見当違いの推測かもしれないが、今後、チャールズ国王からウェルビーに送られる辞任承認の書簡が、彼の「国家への奉仕」に対する「感謝」を表すような文面になる可能性もある。「わが国教会の評判をこんなにひどくおとしめるとは......」などと国王が述べる可能性は極めて低い。

ウェルビーは、世界で最も権威ある(そして非常に高額な)イートン校の出身だ。彼の母親はチャーチル元首相の私設秘書だった。彼の父は議員に立候補した。彼の大叔父ラブ・バトラーは、戦後政治の大物で、その後、ケンブリッジ大学に31あるカレッジのうちの1つの校長を務めた――支配階級の人々にとって理想的な「リタイア後」の役職だ。

驚くべき偶然により(!)、ケンブリッジの約30のカレッジのうち、若かりし頃のウェルビーはたまたま彼の叔父が校長を務めていたカレッジに入学した。入学審査の教官は、彼を特別優遇しないよう細心の注意を払ったはずだ(!?)。

僕にとって、ウェルビーの子供時代の顕著な事実は、富と特権に尽きる。でも、われわれが聞かされてきたのは異なる話だった――ウェルビーはアルコール依存症の両親のもとで「荒れた」子供時代を過ごした、と。

それが人生においてかなりの困難であることは否定しないが、彼の生育環境は、公営団地で生まれ育った貧しい子供たちよりはるかに恵まれたものだったろう。

石油業界で成功したのに環境問題にご高説を垂れる

ケンブリッジ卒業後、彼は石油業界で成功を収め、重役になった後、「召命」を受けたとして神に仕える決心をした。ウェルビーが教会職に加わるために数十万ポンドの年収を「手放した」と言われることもある。でも既にとんでもなく裕福で、新たなキャリアでもかなりの成功を見込めそうな場合、その決断はそう難しいものではないだろう。

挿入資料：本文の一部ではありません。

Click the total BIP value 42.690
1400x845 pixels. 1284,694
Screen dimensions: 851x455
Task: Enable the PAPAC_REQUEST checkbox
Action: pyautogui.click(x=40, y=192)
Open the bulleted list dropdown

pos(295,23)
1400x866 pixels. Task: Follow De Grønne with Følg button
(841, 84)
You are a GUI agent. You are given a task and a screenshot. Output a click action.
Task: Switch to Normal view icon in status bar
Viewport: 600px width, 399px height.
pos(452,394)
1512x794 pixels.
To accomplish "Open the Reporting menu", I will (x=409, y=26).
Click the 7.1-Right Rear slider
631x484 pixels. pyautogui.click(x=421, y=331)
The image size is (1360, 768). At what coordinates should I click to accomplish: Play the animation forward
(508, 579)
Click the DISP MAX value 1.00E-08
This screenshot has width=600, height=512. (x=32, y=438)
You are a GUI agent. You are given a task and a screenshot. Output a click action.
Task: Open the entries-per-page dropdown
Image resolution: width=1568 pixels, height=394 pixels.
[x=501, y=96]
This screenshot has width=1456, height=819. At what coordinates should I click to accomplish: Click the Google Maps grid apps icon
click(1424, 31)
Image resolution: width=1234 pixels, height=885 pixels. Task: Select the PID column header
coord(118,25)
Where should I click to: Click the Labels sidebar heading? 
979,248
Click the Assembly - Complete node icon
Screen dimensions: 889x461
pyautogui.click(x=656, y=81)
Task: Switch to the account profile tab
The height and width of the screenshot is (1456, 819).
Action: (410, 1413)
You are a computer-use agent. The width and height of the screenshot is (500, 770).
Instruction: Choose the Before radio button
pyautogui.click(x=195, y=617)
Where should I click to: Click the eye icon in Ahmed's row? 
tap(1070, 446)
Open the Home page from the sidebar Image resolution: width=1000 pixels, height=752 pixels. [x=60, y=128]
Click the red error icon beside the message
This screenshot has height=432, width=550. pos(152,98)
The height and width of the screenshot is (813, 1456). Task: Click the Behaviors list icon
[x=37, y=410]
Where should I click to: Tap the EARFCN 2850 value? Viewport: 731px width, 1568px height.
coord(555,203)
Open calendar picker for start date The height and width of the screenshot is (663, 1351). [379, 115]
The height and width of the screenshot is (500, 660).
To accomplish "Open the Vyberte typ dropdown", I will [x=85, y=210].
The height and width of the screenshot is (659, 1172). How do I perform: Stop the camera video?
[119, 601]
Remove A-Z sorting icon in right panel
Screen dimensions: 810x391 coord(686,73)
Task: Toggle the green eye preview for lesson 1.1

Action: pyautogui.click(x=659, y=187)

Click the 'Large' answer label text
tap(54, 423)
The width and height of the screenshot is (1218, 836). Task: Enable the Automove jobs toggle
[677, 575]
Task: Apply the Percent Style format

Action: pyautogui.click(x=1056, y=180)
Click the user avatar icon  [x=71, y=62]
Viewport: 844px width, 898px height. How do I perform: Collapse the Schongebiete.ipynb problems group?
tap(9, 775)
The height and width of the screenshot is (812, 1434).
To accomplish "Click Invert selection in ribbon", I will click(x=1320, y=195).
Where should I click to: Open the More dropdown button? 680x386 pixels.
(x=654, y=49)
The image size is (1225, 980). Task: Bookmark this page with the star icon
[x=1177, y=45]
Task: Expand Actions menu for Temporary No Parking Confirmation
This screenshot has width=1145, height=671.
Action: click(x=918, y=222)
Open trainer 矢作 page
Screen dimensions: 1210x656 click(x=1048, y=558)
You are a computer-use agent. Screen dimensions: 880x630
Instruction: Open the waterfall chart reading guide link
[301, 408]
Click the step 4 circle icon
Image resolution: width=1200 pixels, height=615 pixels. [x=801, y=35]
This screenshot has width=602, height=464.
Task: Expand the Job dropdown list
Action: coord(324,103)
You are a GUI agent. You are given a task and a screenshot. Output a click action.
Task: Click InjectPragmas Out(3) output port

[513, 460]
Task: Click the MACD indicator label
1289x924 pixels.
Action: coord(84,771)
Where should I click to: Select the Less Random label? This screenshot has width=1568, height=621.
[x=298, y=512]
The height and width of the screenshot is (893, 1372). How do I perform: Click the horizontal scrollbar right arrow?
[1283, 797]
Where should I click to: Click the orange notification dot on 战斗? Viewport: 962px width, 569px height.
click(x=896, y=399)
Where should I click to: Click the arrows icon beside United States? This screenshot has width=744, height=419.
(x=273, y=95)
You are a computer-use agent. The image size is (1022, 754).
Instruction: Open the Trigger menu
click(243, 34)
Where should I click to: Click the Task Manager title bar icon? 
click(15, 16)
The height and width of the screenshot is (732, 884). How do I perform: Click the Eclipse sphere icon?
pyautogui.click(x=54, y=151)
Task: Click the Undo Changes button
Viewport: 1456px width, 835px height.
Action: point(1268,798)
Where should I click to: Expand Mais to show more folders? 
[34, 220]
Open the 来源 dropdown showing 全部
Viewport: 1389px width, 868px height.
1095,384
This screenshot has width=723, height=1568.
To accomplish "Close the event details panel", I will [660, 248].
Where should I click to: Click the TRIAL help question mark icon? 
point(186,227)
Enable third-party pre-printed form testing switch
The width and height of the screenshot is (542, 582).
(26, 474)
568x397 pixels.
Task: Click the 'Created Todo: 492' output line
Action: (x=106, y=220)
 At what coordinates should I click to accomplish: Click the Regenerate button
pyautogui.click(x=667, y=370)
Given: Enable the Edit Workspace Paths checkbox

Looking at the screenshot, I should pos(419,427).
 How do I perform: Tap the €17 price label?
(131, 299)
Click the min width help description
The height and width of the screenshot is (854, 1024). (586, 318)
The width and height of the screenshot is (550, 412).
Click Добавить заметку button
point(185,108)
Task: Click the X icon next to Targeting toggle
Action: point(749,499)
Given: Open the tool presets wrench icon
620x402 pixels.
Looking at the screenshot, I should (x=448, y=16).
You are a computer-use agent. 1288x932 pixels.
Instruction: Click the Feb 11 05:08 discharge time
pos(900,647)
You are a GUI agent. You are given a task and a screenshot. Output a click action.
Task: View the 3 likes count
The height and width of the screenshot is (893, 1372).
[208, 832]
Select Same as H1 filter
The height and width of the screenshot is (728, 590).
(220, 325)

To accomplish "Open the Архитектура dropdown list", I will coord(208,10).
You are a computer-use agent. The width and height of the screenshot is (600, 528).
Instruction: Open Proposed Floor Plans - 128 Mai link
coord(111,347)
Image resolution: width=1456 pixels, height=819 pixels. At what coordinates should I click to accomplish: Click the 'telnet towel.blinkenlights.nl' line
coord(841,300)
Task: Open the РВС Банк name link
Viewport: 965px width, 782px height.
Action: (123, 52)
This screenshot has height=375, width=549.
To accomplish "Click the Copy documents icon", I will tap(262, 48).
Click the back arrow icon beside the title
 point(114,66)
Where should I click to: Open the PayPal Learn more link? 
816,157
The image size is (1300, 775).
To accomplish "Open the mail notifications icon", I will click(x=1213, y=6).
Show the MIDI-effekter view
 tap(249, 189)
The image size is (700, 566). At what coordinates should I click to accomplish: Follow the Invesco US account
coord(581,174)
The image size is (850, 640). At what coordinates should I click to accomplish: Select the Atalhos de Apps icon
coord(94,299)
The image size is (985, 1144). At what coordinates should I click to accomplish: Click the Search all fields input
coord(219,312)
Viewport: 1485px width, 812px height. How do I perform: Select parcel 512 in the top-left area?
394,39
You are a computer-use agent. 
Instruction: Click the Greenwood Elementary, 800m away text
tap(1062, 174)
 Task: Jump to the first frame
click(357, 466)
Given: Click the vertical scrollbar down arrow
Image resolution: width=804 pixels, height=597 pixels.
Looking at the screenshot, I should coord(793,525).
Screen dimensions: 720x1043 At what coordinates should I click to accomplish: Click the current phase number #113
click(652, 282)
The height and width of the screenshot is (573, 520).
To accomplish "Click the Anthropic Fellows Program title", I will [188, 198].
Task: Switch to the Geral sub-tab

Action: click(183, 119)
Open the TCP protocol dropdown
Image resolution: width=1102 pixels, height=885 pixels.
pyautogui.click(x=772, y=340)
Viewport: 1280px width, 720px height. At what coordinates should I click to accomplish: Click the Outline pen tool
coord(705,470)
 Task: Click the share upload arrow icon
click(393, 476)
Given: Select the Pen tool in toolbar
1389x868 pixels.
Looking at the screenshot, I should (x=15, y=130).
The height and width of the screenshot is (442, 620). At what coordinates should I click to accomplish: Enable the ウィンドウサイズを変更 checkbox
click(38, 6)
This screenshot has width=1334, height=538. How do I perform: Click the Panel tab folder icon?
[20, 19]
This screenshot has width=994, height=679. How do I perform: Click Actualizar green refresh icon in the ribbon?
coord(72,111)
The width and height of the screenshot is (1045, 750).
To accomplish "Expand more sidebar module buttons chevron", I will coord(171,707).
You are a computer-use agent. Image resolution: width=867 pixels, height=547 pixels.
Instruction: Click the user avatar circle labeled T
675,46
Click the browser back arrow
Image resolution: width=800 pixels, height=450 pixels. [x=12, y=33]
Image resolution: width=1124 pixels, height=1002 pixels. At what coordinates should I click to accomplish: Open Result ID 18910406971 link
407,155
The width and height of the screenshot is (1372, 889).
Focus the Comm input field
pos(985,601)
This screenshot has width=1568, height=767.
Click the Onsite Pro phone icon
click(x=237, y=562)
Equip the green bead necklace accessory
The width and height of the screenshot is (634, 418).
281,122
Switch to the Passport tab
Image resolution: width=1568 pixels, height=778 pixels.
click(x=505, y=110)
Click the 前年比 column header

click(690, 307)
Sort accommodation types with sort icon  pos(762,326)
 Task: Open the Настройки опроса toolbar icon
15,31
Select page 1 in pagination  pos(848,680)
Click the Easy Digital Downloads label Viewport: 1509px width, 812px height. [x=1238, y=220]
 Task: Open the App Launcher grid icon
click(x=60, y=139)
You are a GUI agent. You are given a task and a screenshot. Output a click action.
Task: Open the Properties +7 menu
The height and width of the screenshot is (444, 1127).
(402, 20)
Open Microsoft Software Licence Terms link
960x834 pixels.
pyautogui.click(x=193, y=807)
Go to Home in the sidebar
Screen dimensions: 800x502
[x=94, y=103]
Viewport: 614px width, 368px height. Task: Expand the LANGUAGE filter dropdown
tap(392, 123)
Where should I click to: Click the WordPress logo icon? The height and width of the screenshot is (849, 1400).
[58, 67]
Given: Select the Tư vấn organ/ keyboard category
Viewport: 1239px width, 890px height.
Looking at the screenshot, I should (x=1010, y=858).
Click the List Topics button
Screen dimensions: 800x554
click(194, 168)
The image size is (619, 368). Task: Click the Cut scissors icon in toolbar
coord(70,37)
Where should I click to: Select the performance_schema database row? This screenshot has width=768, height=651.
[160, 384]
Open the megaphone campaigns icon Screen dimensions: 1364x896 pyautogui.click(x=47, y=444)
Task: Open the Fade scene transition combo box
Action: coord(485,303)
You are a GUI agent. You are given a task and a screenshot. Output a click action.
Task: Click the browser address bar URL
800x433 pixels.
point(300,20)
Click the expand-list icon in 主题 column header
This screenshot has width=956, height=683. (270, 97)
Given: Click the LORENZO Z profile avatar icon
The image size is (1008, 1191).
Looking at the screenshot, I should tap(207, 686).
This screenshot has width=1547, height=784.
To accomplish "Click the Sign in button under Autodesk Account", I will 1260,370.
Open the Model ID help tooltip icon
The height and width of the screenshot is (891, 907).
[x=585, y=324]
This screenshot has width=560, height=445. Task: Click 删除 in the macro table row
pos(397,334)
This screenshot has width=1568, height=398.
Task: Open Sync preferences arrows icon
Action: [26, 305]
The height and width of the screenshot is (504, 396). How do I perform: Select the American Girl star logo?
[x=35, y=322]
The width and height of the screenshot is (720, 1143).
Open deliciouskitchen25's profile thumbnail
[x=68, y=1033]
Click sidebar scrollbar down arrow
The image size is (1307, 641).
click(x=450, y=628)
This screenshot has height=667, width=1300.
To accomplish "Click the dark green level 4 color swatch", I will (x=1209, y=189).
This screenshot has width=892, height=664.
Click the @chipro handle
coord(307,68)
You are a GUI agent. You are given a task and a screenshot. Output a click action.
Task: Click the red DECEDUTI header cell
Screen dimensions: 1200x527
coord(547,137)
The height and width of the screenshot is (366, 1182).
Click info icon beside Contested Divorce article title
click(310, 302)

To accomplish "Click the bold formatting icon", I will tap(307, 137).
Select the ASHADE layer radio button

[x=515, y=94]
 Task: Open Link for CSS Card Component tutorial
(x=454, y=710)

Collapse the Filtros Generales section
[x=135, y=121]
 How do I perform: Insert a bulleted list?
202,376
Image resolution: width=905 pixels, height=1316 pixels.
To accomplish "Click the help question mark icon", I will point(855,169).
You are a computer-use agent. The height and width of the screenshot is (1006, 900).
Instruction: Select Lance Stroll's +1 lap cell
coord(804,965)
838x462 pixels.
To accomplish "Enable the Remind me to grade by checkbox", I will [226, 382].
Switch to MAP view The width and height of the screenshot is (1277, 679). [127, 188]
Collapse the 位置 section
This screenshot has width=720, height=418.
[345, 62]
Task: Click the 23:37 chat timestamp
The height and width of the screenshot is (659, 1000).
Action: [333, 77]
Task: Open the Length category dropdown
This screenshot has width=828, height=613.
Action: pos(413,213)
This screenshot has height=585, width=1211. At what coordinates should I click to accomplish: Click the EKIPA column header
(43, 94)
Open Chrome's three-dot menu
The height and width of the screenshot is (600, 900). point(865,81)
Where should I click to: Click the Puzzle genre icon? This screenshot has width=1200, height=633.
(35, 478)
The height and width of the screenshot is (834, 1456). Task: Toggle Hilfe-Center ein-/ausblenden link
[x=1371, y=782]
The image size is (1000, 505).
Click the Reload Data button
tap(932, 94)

大主教としての彼の給料は実際、結構な金額だったし、どんな職業だって得られるものは金銭ばかりではない。大主教でいえば、亡くなった君主の国葬を執り行い、さらには新たな君主の戴冠の役目を担うことで、歴史に名を刻むことができるのだ。

僕が興味深く感じたのは、ウェルビーがかつて石油業界で働いていたのに、大主教として環境問題にたいそうな主張をすることを何らためらっていないように見えたところ。彼は気候変動対策の失敗を「ジェノサイド」に例えた。これは強い言葉であり、必ずしも不適切というわけではないが、彼はそれを言うのにふさわしい人物だったのだろうか?

同様に、彼は亡命希望者に対する英政府の厳しい政策を批判し、ひいては移民受け入れ規模を縮小したいと考える有権者たちまで遠回しに非難を向けることになった。奇妙なことに彼は、自分の一族の富が大部分はかつての奴隷貿易によって築かれたという事実のおかげで、どういうわけか人種差別主義の愚かさを声高に追及する使命を自分が与えられたとでも考えているようだ。おまけに彼の曽祖父は、英領インドの植民地行政官の関係者だった。

彼は、自分の一族の歴史を「深く悔やんでいる」と言いながらも「わが国の恥ずべき過去」について語り、まるでイギリス社会全体も責任を分かち合うべきだとでも言いたげだ。イギリス人の大多数はむしろ、奴隷所有は一部の少数派による黒人への重大犯罪であり、多数派の白人同胞たちに対して自らの一族が子孫代々まで続く優位な地位を築くための手段だった、というふうに考えている。

奴隷制という不道徳なビジネスのおかげで高い社会的地位を確立しながら、今やこの悪を「反省」し、その学びを人々に伝えることで独善に浸る――そんなふうに奴隷制によって「第2弾の」名声を得ているのは、ウェルビーだけにとどまらない。

僕はウェルビーを悪人だとは思わないが、偽善の匂いと自己認識の欠如には吐き気を覚える。エスタブリッシュメントの「典型」に見えるからだ。